- Task to carry out -
Your response should be every line from the entries that includes the string "Expand".

- Source information -
------------------------------------
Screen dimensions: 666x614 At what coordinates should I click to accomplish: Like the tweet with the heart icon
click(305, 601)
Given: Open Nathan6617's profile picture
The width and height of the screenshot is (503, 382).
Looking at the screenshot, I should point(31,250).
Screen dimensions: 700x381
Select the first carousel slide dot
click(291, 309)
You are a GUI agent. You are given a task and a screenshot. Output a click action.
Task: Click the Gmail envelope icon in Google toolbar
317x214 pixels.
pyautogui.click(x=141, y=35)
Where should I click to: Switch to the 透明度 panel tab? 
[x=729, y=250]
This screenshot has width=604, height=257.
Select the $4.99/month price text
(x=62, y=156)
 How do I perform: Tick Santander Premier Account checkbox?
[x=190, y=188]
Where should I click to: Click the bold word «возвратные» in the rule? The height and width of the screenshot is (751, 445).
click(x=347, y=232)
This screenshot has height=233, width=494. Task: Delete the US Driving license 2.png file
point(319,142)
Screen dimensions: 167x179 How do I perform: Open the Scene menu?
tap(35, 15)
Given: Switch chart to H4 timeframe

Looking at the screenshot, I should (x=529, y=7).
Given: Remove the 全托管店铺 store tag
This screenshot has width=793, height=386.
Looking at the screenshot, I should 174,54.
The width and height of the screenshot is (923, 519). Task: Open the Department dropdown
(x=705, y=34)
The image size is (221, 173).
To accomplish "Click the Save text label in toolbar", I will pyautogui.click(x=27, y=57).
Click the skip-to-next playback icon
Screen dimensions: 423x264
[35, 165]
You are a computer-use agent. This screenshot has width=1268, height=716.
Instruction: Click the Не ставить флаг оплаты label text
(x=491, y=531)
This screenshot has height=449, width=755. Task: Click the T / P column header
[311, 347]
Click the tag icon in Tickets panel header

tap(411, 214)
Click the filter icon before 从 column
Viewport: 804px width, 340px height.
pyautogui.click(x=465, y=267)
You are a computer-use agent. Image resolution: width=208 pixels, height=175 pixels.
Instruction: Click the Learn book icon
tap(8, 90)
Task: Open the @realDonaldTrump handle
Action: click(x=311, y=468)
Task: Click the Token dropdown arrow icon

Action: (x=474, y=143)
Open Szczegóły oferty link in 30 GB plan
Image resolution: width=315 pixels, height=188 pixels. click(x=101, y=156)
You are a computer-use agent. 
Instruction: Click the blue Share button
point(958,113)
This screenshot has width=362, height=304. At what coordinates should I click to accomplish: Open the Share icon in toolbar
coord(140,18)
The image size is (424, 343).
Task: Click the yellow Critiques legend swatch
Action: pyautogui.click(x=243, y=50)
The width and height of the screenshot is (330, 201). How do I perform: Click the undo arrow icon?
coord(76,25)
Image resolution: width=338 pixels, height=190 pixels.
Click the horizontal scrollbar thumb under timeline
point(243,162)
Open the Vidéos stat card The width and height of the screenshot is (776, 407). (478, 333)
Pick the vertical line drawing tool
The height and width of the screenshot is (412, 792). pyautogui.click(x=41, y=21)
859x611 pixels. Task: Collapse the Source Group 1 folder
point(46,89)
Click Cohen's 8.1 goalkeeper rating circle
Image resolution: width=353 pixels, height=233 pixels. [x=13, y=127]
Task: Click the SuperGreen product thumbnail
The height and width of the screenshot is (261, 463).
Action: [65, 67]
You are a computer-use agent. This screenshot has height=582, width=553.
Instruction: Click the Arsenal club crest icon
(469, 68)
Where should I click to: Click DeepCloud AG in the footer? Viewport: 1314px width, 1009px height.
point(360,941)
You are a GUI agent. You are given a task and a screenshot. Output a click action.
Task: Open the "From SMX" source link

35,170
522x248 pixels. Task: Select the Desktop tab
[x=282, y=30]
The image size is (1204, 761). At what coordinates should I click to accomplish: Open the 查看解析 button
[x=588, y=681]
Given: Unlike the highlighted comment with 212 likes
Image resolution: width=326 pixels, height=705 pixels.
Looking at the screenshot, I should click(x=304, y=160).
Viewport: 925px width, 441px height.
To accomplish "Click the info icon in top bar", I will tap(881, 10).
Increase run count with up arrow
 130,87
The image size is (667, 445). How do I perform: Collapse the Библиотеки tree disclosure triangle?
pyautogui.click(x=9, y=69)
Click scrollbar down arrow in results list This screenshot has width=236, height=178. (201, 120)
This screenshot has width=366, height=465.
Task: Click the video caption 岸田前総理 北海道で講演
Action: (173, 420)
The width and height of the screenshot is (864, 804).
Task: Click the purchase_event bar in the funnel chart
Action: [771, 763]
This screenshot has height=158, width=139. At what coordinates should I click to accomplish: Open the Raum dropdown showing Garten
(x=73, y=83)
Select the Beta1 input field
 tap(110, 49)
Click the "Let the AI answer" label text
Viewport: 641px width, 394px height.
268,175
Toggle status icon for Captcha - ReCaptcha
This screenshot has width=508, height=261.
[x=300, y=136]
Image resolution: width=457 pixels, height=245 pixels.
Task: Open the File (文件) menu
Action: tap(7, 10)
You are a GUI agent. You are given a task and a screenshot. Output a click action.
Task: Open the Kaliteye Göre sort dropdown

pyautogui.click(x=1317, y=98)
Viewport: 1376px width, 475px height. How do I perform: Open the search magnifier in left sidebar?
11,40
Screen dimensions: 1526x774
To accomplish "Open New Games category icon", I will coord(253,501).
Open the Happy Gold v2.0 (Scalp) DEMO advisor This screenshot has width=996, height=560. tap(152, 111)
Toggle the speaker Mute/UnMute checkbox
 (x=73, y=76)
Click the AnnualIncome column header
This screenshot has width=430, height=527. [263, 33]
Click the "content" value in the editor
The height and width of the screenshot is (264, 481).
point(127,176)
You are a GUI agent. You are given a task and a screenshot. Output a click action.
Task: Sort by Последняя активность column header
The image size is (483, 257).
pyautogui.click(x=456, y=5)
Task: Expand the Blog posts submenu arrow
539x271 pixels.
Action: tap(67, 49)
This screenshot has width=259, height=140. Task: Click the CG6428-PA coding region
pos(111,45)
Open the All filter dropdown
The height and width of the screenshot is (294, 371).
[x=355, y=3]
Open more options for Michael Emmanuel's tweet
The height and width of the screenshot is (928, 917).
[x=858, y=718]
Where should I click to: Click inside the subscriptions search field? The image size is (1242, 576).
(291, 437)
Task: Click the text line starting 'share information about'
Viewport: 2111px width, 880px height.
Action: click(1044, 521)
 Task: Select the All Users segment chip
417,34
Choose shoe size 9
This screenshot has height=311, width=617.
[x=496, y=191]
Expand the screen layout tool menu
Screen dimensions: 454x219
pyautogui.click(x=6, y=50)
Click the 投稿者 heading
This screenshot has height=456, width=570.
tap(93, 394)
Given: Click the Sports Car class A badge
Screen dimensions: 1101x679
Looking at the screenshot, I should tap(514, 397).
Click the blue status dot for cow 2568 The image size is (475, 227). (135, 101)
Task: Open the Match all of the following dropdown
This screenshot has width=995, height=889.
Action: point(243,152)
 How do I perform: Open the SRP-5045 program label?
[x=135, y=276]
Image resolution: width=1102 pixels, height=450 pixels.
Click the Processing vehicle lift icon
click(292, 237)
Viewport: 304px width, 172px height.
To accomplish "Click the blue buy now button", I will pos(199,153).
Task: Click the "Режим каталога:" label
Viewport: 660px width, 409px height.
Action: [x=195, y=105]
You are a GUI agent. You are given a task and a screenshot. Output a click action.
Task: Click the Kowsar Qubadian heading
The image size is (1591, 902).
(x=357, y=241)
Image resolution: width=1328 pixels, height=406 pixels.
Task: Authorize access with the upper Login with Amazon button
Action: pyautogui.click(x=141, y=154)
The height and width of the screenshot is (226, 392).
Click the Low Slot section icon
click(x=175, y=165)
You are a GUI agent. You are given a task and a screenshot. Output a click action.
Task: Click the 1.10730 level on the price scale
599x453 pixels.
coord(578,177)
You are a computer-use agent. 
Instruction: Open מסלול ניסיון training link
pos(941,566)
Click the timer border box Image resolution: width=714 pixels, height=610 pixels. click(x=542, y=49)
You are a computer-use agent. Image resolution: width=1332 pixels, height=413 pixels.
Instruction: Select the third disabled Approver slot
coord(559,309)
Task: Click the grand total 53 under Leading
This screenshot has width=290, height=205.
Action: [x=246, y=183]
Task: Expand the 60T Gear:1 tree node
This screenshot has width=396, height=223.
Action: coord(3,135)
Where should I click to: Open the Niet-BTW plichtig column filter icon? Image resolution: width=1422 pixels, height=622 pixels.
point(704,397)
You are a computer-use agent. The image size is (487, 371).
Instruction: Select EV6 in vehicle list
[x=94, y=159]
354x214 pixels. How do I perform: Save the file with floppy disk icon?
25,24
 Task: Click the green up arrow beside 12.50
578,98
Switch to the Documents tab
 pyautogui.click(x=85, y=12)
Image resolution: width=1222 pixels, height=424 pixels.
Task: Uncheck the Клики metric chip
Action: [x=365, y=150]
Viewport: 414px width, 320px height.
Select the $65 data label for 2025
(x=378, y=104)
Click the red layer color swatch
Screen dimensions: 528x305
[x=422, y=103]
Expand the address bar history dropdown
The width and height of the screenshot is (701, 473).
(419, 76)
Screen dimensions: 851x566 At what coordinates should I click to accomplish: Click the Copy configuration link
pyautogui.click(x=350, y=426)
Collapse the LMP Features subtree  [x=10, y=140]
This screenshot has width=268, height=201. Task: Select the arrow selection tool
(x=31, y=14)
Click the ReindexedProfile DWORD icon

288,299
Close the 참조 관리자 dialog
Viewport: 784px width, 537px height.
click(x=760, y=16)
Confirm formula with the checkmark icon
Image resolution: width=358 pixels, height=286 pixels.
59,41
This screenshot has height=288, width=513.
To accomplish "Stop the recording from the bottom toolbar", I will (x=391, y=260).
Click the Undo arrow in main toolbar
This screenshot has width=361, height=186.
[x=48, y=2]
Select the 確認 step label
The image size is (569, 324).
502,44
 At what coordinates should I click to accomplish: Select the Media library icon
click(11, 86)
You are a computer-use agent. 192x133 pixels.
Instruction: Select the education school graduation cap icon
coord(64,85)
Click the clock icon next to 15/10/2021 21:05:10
------------------------------------
- Answer space -
Task: Expand the Blog posts submenu arrow
Expand the screen layout tool menu
Task: Expand the 60T Gear:1 tree node
Expand the address bar history dropdown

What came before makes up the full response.